Data supplied below:
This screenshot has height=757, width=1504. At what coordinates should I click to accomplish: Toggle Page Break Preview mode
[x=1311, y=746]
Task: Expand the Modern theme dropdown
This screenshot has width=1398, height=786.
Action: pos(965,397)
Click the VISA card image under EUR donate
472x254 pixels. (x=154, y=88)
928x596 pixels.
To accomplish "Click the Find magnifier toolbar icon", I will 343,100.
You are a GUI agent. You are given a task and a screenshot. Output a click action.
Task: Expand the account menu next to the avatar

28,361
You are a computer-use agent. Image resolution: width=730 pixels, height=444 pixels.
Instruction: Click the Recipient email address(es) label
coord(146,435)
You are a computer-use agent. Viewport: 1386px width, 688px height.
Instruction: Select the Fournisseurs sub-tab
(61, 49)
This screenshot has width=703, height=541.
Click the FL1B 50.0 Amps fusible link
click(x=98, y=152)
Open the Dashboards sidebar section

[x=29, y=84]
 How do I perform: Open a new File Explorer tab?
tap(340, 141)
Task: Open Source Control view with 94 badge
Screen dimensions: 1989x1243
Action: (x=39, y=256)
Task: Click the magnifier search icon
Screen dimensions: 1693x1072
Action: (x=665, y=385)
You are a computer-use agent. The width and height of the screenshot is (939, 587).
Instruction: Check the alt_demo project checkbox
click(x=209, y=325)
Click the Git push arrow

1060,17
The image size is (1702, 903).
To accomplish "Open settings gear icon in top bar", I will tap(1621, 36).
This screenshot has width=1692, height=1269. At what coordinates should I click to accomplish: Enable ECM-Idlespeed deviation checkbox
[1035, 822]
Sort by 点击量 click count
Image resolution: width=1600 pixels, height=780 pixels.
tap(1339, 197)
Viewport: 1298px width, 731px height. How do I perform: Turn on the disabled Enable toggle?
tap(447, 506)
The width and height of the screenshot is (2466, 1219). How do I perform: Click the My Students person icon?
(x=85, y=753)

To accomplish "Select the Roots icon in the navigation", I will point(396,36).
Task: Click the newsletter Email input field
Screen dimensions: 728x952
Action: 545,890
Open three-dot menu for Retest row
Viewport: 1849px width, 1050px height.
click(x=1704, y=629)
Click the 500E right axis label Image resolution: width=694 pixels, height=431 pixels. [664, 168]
End of Data supplied.
# What you will do
An exact copy of the data is needed.

# Response for this exercise
This screenshot has height=757, width=1504. At what coordinates should I click to accomplish: Toggle Page Break Preview mode
[x=1311, y=746]
Task: Expand the Modern theme dropdown
This screenshot has width=1398, height=786.
Action: pos(965,397)
Click the VISA card image under EUR donate
472x254 pixels. (x=154, y=88)
928x596 pixels.
To accomplish "Click the Find magnifier toolbar icon", I will 343,100.
You are a GUI agent. You are given a task and a screenshot. Output a click action.
Task: Expand the account menu next to the avatar

28,361
You are a computer-use agent. Image resolution: width=730 pixels, height=444 pixels.
Instruction: Click the Recipient email address(es) label
coord(146,435)
You are a computer-use agent. Viewport: 1386px width, 688px height.
Instruction: Select the Fournisseurs sub-tab
(61, 49)
This screenshot has width=703, height=541.
Click the FL1B 50.0 Amps fusible link
click(x=98, y=152)
Open the Dashboards sidebar section

[x=29, y=84]
 How do I perform: Open a new File Explorer tab?
tap(340, 141)
Task: Open Source Control view with 94 badge
Screen dimensions: 1989x1243
Action: (x=39, y=256)
Task: Click the magnifier search icon
Screen dimensions: 1693x1072
Action: (x=665, y=385)
You are a computer-use agent. The width and height of the screenshot is (939, 587).
Instruction: Check the alt_demo project checkbox
click(x=209, y=325)
Click the Git push arrow

1060,17
The image size is (1702, 903).
To accomplish "Open settings gear icon in top bar", I will tap(1621, 36).
This screenshot has width=1692, height=1269. At what coordinates should I click to accomplish: Enable ECM-Idlespeed deviation checkbox
[1035, 822]
Sort by 点击量 click count
Image resolution: width=1600 pixels, height=780 pixels.
tap(1339, 197)
Viewport: 1298px width, 731px height. How do I perform: Turn on the disabled Enable toggle?
tap(447, 506)
The width and height of the screenshot is (2466, 1219). How do I perform: Click the My Students person icon?
(x=85, y=753)

To accomplish "Select the Roots icon in the navigation", I will point(396,36).
Task: Click the newsletter Email input field
Screen dimensions: 728x952
Action: 545,890
Open three-dot menu for Retest row
Viewport: 1849px width, 1050px height.
click(x=1704, y=629)
Click the 500E right axis label Image resolution: width=694 pixels, height=431 pixels. [664, 168]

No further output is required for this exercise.